WHAT THE TASK REQUIRES = Please restate exactly the lines of the data below, beginning with the line containing "The height and" and ending with the last line.

Dataset excerpts
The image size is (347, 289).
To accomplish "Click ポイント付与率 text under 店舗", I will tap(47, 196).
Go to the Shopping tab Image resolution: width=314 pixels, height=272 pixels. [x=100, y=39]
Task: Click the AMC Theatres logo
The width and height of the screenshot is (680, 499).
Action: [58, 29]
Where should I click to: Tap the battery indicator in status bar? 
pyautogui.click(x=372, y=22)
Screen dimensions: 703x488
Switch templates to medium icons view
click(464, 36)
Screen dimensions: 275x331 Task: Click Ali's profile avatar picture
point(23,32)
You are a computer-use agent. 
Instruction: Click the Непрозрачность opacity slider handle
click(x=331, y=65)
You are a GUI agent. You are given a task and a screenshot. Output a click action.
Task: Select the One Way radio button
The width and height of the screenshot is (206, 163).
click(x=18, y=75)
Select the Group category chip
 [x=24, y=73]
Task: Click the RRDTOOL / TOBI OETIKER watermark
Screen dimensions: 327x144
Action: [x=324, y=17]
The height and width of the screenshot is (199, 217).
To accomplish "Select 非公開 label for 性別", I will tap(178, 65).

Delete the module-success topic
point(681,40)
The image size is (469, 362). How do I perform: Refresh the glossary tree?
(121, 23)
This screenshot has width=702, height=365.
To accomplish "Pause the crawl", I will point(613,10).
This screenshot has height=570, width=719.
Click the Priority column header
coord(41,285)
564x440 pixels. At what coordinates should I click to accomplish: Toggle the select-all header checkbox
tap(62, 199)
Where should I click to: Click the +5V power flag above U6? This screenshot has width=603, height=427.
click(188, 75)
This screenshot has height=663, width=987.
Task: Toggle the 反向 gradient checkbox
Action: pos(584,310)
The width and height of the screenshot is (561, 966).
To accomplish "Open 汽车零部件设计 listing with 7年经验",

ANSWER SECTION =
The height and width of the screenshot is (199, 217).
To accomplish "Select 非公開 label for 性別", I will tap(178, 65).

Delete the module-success topic
point(681,40)
The image size is (469, 362). How do I perform: Refresh the glossary tree?
(121, 23)
This screenshot has width=702, height=365.
To accomplish "Pause the crawl", I will point(613,10).
This screenshot has height=570, width=719.
Click the Priority column header
coord(41,285)
564x440 pixels. At what coordinates should I click to accomplish: Toggle the select-all header checkbox
tap(62, 199)
Where should I click to: Click the +5V power flag above U6? This screenshot has width=603, height=427.
click(188, 75)
This screenshot has height=663, width=987.
Task: Toggle the 反向 gradient checkbox
Action: pos(584,310)
The width and height of the screenshot is (561, 966).
To accomplish "Open 汽车零部件设计 listing with 7年经验",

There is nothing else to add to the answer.